Given problem
Rewrite only the records starting at the line that contains "I will pos(377,21)." and ending at the line that contains "[x=1416, y=509]", changing "Viewport" to "Window" and leaving everything else as it is.

═══ Data listing

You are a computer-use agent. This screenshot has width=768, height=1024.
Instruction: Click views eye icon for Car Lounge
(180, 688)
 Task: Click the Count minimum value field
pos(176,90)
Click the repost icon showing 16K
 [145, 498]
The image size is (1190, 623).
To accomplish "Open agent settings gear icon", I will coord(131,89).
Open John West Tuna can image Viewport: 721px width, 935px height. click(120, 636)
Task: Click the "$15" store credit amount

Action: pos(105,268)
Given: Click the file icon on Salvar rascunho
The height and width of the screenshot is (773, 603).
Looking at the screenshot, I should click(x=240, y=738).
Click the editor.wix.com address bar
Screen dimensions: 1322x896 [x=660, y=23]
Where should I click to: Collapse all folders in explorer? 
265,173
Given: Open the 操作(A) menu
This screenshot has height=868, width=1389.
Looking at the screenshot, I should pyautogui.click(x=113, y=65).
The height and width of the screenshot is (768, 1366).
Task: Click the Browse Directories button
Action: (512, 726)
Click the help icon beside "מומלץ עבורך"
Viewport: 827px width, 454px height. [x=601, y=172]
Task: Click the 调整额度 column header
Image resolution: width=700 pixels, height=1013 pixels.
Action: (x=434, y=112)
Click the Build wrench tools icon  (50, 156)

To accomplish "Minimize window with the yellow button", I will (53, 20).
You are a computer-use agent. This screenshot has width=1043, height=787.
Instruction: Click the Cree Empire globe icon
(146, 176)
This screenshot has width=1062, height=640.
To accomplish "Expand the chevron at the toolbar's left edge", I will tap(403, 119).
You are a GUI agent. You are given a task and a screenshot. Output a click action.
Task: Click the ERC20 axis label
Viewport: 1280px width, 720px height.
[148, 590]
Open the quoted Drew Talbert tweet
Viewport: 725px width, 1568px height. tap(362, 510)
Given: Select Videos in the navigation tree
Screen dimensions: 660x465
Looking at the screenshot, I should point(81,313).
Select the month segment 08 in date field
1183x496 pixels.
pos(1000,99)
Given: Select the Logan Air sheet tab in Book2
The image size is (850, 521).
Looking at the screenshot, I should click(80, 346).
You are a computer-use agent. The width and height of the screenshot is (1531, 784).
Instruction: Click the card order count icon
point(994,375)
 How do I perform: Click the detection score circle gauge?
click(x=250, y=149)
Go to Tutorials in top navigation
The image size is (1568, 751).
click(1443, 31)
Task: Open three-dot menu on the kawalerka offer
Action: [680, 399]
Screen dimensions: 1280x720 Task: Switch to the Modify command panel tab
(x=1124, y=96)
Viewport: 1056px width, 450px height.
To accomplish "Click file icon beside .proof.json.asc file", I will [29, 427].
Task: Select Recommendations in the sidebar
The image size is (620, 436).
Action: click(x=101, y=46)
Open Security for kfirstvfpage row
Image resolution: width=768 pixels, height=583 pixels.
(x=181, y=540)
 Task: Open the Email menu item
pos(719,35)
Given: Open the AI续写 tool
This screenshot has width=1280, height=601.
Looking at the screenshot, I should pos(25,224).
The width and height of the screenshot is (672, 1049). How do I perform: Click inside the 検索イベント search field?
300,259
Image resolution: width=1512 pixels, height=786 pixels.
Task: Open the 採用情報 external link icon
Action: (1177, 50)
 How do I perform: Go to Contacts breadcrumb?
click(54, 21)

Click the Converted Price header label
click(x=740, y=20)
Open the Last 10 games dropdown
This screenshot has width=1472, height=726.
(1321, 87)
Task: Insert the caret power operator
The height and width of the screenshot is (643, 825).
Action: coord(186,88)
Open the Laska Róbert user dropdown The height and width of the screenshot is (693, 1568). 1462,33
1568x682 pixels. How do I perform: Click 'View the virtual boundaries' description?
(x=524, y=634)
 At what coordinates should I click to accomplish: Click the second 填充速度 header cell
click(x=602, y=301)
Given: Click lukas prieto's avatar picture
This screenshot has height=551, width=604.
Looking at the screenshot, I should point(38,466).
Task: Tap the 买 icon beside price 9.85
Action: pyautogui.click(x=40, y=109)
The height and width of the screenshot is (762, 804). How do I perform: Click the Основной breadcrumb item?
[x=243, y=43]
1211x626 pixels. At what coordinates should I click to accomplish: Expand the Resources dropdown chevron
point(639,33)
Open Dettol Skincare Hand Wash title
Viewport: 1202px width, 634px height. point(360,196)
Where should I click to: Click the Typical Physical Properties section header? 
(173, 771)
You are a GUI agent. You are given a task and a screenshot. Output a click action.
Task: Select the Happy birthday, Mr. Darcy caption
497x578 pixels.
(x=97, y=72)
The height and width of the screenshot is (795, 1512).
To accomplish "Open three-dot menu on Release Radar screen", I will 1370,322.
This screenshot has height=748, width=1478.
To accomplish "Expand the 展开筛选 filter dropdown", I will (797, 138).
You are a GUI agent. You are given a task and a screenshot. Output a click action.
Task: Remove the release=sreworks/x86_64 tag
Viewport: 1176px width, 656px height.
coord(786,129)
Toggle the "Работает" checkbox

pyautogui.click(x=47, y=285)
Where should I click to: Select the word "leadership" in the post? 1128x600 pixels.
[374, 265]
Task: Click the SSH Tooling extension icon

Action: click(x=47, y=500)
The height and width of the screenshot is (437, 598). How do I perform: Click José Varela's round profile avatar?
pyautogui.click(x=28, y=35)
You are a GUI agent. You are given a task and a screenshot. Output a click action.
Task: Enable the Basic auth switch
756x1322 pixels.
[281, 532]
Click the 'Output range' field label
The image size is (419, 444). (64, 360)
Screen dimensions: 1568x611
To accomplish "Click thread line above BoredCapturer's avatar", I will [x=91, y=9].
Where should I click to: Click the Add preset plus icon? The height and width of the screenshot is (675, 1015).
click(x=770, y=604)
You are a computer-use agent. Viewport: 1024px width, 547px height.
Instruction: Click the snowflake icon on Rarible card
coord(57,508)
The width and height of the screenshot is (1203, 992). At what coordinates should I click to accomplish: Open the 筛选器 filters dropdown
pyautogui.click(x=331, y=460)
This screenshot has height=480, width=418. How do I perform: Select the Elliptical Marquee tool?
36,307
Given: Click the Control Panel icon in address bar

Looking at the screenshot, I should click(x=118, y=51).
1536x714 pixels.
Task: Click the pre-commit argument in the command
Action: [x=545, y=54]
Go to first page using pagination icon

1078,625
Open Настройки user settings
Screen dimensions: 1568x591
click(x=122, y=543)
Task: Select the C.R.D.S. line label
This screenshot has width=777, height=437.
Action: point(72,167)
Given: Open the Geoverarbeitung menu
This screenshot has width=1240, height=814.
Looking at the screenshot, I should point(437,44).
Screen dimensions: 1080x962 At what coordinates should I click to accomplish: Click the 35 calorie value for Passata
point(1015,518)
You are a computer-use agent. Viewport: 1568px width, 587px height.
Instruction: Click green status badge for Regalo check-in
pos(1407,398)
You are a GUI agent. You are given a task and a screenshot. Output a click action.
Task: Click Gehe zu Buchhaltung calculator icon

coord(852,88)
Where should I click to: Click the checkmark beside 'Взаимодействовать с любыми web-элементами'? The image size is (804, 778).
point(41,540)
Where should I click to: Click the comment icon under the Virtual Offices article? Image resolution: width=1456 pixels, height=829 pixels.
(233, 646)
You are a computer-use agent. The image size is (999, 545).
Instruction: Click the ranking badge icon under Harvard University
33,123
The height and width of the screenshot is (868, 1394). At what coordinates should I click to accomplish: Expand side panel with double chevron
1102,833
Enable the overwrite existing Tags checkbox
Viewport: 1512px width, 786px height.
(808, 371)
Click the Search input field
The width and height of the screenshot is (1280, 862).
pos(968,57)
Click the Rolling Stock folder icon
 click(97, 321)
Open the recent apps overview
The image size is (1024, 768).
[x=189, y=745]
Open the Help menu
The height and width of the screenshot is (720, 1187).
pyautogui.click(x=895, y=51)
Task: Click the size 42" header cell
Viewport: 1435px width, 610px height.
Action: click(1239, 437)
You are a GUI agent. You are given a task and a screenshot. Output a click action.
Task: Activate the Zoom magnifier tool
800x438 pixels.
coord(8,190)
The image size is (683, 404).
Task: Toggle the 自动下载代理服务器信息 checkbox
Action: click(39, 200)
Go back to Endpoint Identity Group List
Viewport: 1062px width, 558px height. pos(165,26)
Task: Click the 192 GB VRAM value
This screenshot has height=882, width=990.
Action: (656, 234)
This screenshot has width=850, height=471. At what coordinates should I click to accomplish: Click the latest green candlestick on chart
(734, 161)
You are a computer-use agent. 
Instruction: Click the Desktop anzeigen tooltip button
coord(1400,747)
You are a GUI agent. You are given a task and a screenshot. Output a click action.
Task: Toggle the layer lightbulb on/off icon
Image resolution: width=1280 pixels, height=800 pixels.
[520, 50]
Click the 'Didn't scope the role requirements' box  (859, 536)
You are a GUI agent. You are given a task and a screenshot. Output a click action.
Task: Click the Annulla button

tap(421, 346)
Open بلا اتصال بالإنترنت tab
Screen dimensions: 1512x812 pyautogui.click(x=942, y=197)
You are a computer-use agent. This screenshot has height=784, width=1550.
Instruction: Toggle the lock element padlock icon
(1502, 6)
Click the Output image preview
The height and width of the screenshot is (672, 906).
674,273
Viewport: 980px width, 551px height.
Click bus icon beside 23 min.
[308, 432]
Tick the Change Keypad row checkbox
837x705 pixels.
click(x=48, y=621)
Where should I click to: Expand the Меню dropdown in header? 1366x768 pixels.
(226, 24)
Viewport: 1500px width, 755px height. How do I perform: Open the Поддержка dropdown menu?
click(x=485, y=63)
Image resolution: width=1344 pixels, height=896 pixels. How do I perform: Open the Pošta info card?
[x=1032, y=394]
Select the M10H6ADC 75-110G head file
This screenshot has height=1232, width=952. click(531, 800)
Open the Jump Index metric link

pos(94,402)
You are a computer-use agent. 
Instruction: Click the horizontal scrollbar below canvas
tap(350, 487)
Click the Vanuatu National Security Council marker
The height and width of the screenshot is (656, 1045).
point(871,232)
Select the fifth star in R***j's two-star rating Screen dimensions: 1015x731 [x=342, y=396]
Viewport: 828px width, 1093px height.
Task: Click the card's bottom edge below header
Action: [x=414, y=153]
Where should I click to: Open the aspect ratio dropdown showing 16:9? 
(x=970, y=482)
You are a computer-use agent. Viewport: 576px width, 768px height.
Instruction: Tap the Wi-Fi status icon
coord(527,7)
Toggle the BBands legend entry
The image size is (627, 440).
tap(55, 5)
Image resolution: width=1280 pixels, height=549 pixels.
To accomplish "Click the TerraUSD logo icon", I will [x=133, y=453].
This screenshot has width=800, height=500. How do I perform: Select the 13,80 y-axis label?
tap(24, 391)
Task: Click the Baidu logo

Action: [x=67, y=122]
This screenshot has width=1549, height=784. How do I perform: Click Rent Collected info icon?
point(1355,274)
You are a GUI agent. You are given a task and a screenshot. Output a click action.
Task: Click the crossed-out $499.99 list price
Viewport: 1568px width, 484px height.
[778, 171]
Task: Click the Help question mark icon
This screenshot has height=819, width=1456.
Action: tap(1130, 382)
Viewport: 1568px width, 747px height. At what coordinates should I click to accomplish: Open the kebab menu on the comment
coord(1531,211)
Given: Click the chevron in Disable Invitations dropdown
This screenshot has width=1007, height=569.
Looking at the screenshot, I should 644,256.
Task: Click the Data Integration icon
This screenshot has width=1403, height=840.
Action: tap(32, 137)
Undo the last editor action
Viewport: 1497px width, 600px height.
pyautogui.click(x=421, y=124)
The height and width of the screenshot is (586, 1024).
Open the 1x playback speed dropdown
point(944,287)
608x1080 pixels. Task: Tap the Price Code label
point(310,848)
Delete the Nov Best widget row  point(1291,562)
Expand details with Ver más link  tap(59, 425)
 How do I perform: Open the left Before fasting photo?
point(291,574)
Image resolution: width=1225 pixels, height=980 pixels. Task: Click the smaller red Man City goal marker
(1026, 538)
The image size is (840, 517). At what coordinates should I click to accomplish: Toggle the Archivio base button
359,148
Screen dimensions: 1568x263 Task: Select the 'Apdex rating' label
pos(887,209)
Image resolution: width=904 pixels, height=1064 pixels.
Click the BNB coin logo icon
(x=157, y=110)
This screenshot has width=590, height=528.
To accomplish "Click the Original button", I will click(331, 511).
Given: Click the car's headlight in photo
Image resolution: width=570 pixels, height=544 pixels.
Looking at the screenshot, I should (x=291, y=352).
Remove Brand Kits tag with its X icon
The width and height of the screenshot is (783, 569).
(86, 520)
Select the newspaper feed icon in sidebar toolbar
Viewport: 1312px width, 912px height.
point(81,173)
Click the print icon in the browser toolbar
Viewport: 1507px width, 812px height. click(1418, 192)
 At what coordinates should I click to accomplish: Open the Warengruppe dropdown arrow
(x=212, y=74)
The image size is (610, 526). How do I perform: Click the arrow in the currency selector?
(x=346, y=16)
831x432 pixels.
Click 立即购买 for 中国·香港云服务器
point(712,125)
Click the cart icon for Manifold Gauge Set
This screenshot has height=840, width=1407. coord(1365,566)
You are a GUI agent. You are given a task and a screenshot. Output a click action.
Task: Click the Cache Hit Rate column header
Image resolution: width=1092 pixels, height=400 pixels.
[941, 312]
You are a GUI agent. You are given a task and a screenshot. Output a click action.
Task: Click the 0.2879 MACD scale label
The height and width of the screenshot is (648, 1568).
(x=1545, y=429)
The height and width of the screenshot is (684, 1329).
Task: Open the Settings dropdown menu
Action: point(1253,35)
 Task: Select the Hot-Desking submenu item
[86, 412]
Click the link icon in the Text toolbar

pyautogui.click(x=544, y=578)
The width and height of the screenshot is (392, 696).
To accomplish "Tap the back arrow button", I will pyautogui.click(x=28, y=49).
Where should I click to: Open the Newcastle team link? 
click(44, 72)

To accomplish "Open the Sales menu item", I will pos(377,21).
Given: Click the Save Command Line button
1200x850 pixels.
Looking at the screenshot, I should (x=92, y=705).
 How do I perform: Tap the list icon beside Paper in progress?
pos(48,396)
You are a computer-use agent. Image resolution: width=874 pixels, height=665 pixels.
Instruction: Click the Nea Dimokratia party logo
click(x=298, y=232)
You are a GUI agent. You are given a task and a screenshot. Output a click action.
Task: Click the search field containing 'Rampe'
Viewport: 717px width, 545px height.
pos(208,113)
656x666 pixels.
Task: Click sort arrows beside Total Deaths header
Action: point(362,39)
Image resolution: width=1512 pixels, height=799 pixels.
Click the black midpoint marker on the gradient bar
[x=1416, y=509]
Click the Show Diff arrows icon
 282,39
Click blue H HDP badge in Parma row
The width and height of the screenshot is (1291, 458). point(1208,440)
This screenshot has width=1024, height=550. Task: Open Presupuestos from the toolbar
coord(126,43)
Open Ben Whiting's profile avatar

══════

Response below
To accomplish "Open the Sales menu item", I will pos(377,21).
Given: Click the Save Command Line button
1200x850 pixels.
Looking at the screenshot, I should (x=92, y=705).
 How do I perform: Tap the list icon beside Paper in progress?
pos(48,396)
You are a computer-use agent. Image resolution: width=874 pixels, height=665 pixels.
Instruction: Click the Nea Dimokratia party logo
click(x=298, y=232)
You are a GUI agent. You are given a task and a screenshot. Output a click action.
Task: Click the search field containing 'Rampe'
Window: 717px width, 545px height.
pos(208,113)
656x666 pixels.
Task: Click sort arrows beside Total Deaths header
Action: point(362,39)
Image resolution: width=1512 pixels, height=799 pixels.
Click the black midpoint marker on the gradient bar
[x=1416, y=509]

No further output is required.